NoSQL standouts: New databases for new applications
Cassandra, CouchDB, MongoDB, Redis, Riak, Neo4J, and FlockDB reinvent the data storeFollow @peterwayner
NoSQL databases: Redis
Like CouchDB and MongoDB, Redis stores documents or rows made up of key-value pairs. Unlike the rest of the NoSQL world, it stores more than just strings or numbers in the value. It will also include sorted and unsorted sets of strings as a value linked to a key, a feature that lets it offer some sophisticated set operations to the user. There's no need for the client to download data to compute the intersection when Redis can do it at the server.
This approach leads to some simple structures without much coding. Luke Melia tracked the visitors on his website by building a new set every minute. The union of the last five sets defined those who were "online" at that moment. The intersection of this union with a friends list produced the list of online friends. These sorts of set operations have many applications, and the Redis crowd is discovering just how powerful they can be.
Redis is also known for keeping the data in memory and only writing out the list of changes every once and a bit. Some don't even call it a database, preferring instead to focus on the positive by labeling it a powerful in-memory cache that also writes to disk. Traditional databases are slower because they wait until the disk gets the information before signaling that everything is OK. Redis waits only until the data is in memory, something that's obviously faster but potentially dangerous if the power fades at the wrong moment.
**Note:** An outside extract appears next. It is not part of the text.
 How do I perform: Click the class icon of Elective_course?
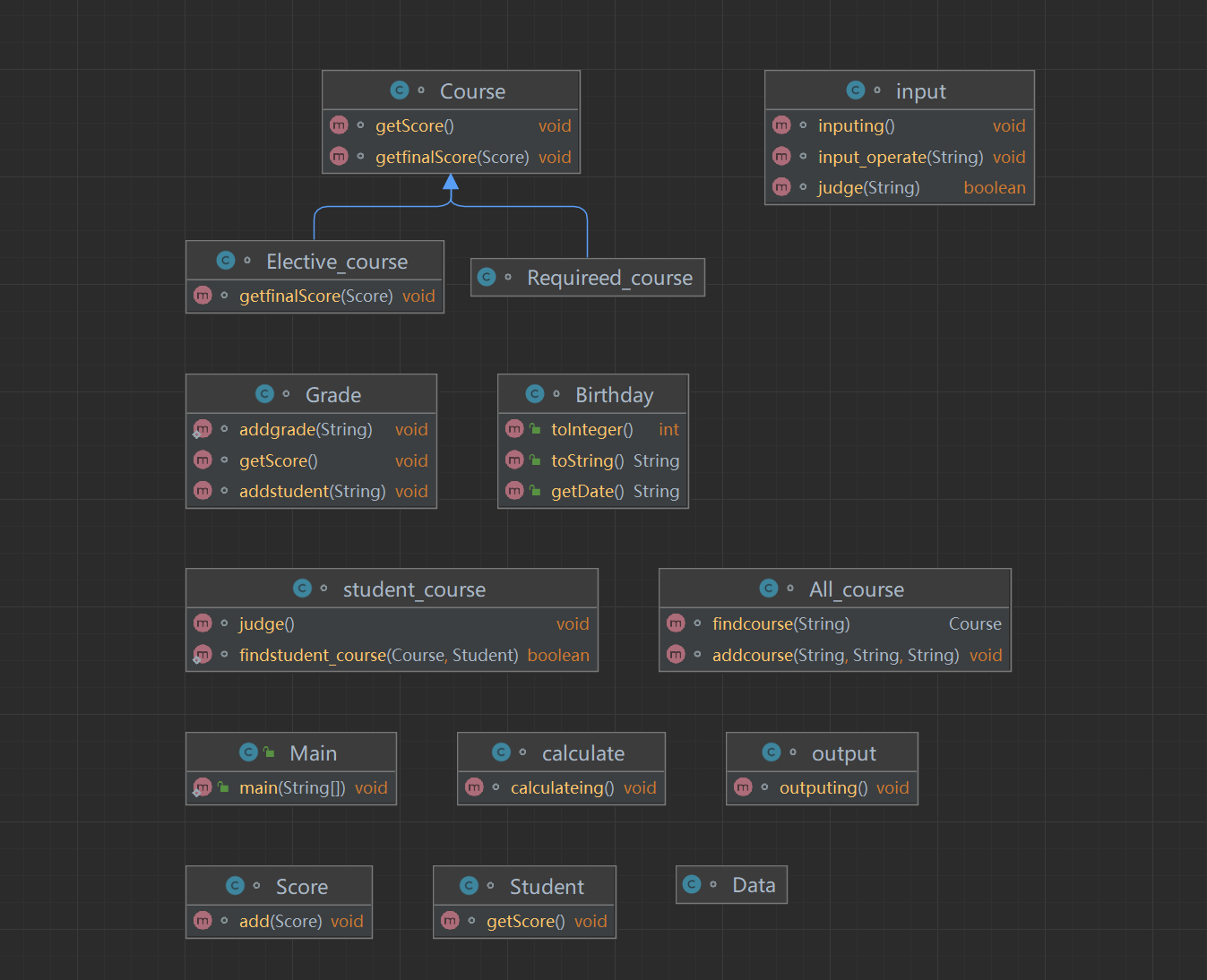(226, 261)
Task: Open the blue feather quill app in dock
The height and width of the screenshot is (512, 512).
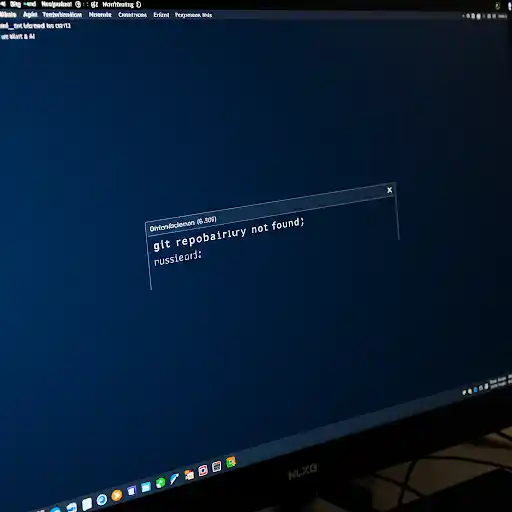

The project leaders are still exploring how to expand the project, an intriguing decision because there's more than one official version of Redis from the main team. There's even one official build of Redis that comes with a Lua interpreter and a disclaimer saying that "there is no guarantee that scripting works correctly or that it will be merged into future versions of Redis!" Projects like these are never boring.
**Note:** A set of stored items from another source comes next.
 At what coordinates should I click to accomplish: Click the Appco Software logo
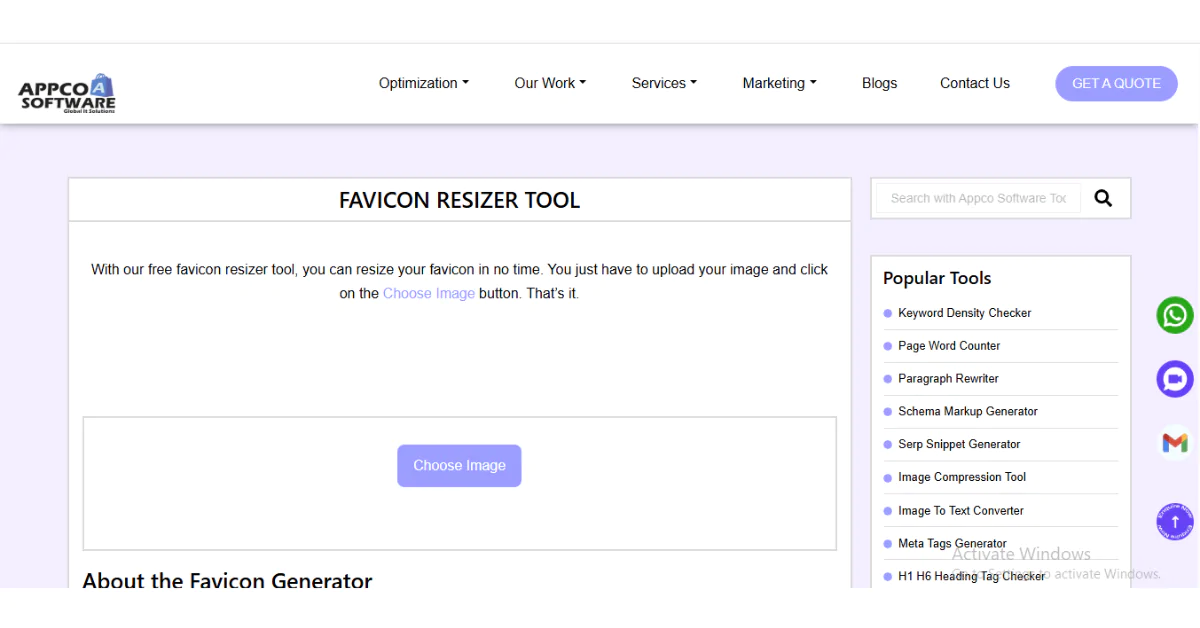pyautogui.click(x=66, y=92)
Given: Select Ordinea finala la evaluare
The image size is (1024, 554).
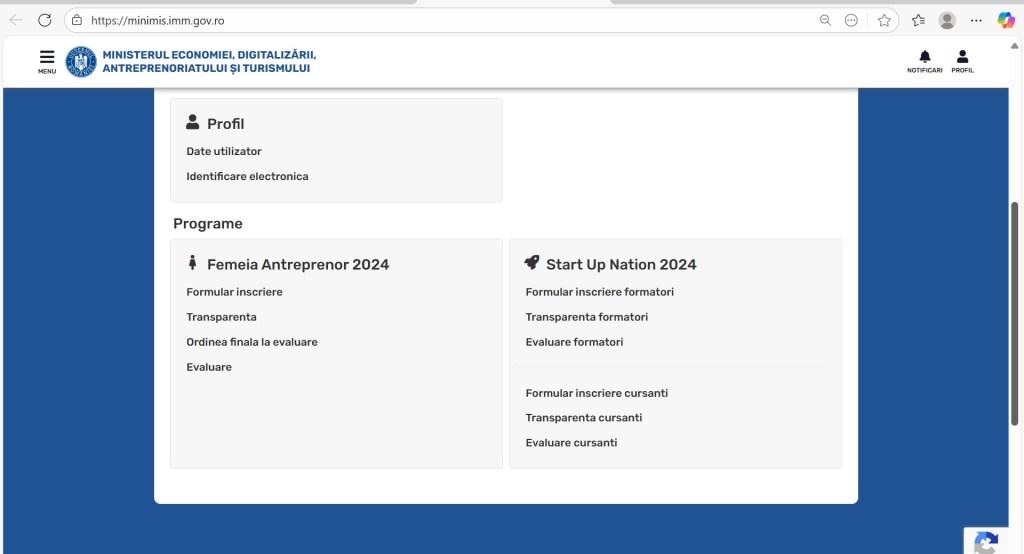Looking at the screenshot, I should [251, 342].

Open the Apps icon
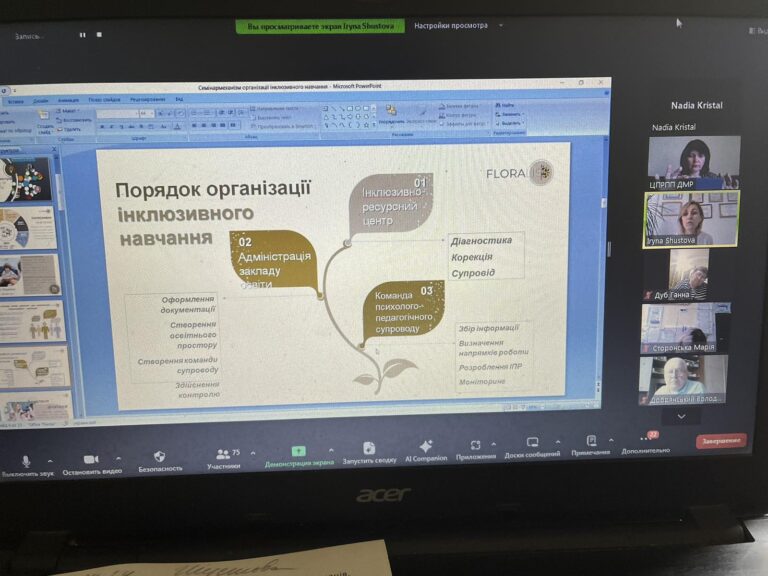tap(476, 444)
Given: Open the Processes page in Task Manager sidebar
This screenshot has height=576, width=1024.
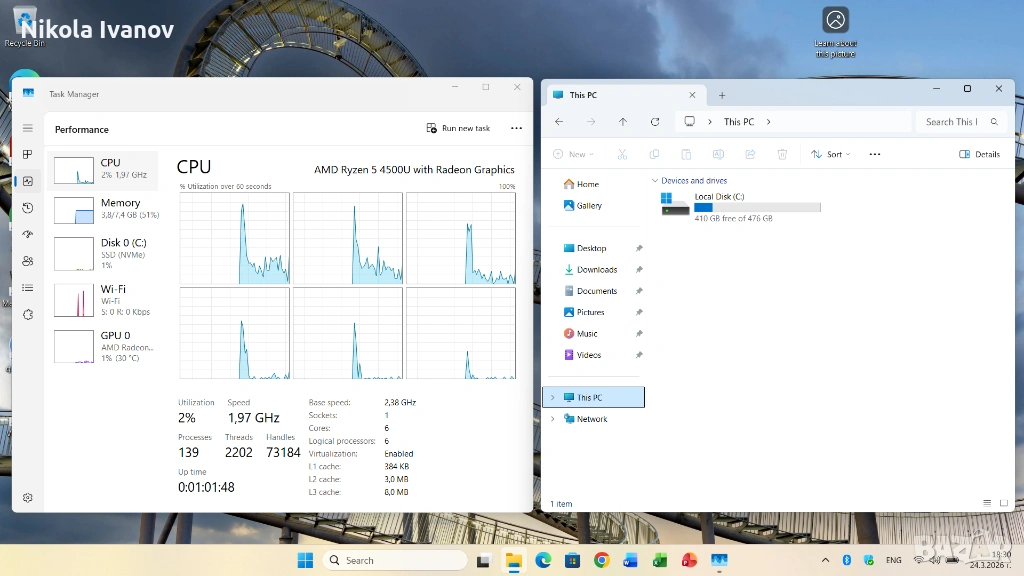Looking at the screenshot, I should [x=28, y=155].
Redis providers are starting to appear. OpenRedis promises it's "launching soon." Meanwhile, Redis Straight Up charges just $19 per month, plus all of the costs from Amazon's cloud. The service handles the configuration and passes the costs on to you.
NoSQL databases: Riak
Riak is one of the more sophisticated data stores. It offers most of the features found in others, then adds more control over duplication. Although the basic structure stores pairs of keys and values, the options for retrieving them and guaranteeing their consistency are quite rich.
The write operations, for instance, can include a parameter that asks Riak to confirm when the data has been propagated successfully to any number of the machines in the cluster. If you don't want to trust just one machine, you can ask it to wait until 2, 3, or 54 machines have written the data before sending the acknowledgment. This is why the team likes to toss around its slogan: "Eventual consistency is no excuse for losing data."
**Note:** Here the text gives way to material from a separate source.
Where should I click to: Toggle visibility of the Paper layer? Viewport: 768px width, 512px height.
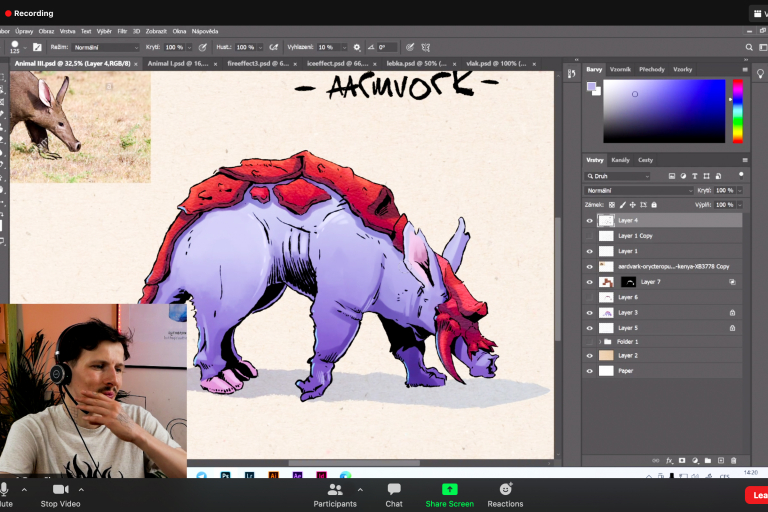(589, 371)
The data itself is not just written to disk. Well, that is one of the options, but it's not the main one. Riak uses a pluggable storage engine (Bitcask by default) that writes the data to disk in its own internal format. There are several other options, including a version of InnoDB for those who are nostalgic for MySQL. You can get all of the belts and suspenders with the clustering power of Riak.
When it comes time to fetch the data, Riak offers to eliminate any of the errors that might appear. If two nodes end up with different versions of an object, Riak can either choose the youngest update or return both of the objects and leave the decision up to your client code. This is a very useful option for detecting potential errors in the data.